Rewrite the material below with every occurrence of "screenshot" changed to "screen capture" and nothing else altered, and omit the pictures from your version.

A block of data

==============================

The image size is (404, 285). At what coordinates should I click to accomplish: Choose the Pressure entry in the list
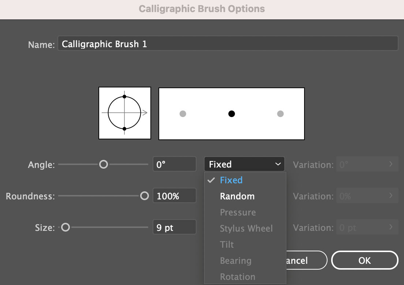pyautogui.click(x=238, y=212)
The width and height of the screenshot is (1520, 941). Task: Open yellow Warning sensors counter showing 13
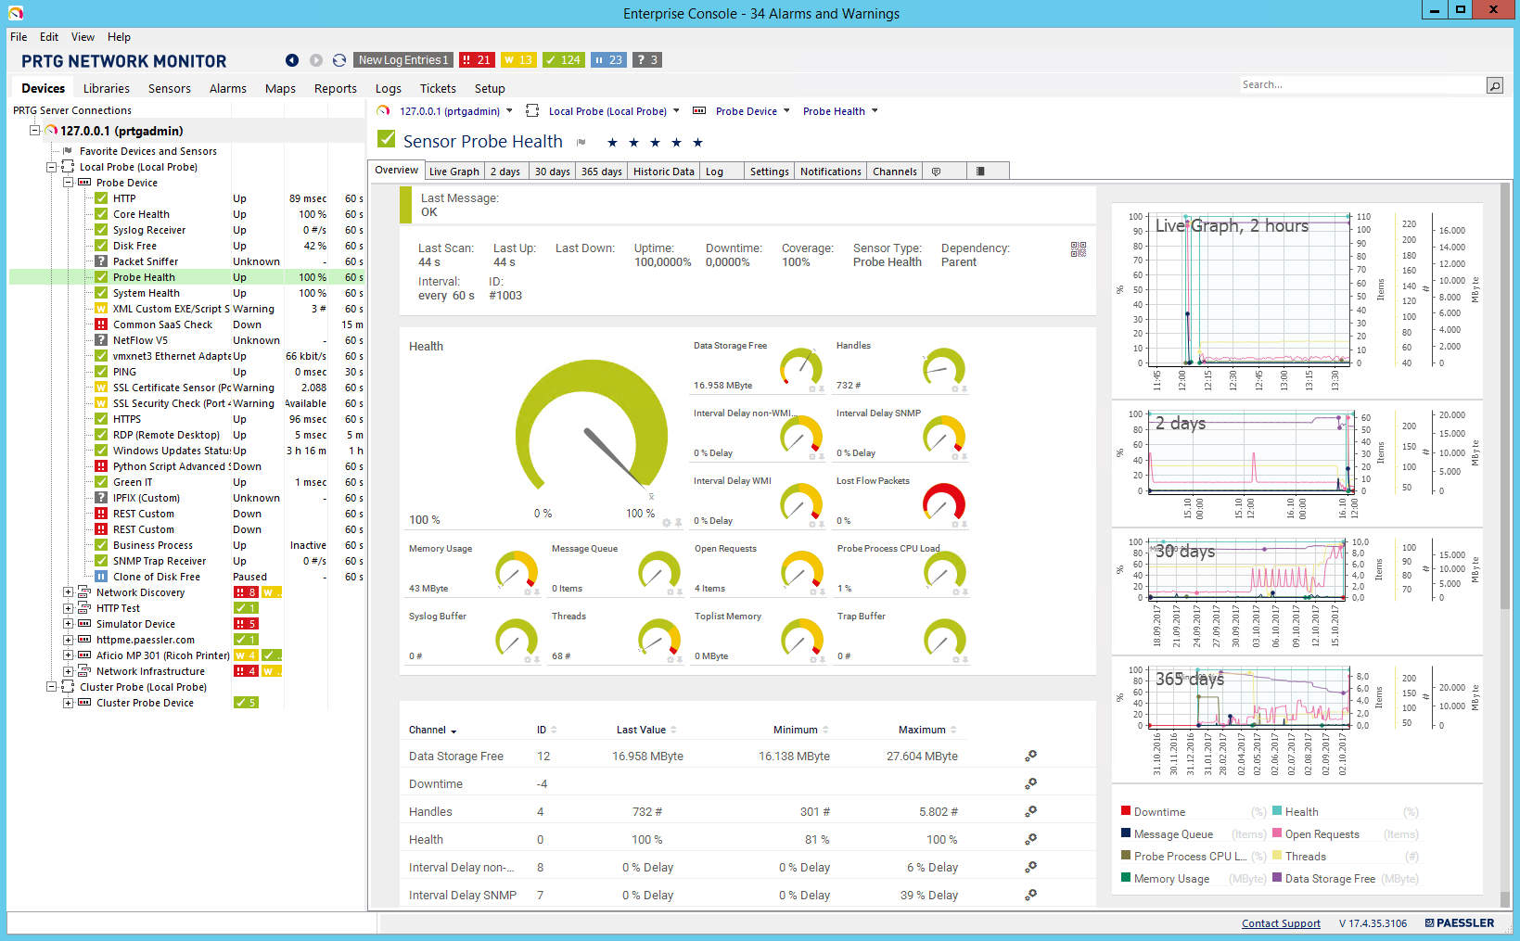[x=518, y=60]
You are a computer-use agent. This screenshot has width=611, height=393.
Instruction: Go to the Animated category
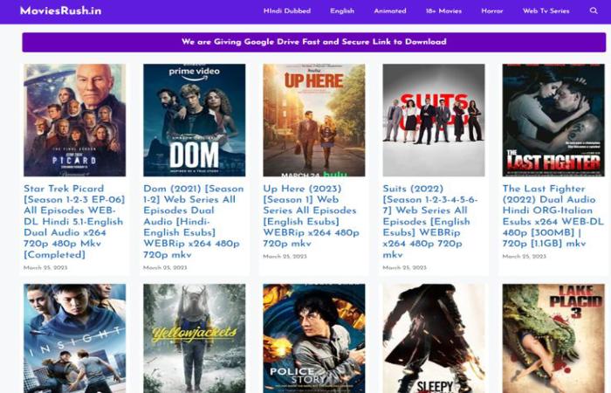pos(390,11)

==============================

- **Exercise response**
The image size is (404, 285). At what coordinates should I click to accomplish: Choose the Pressure entry in the list
pyautogui.click(x=238, y=212)
The width and height of the screen capture is (1520, 941). Task: Open yellow Warning sensors counter showing 13
[x=518, y=60]
You are a computer-use agent. This screen capture has width=611, height=393.
Instruction: Go to the Animated category
pos(390,11)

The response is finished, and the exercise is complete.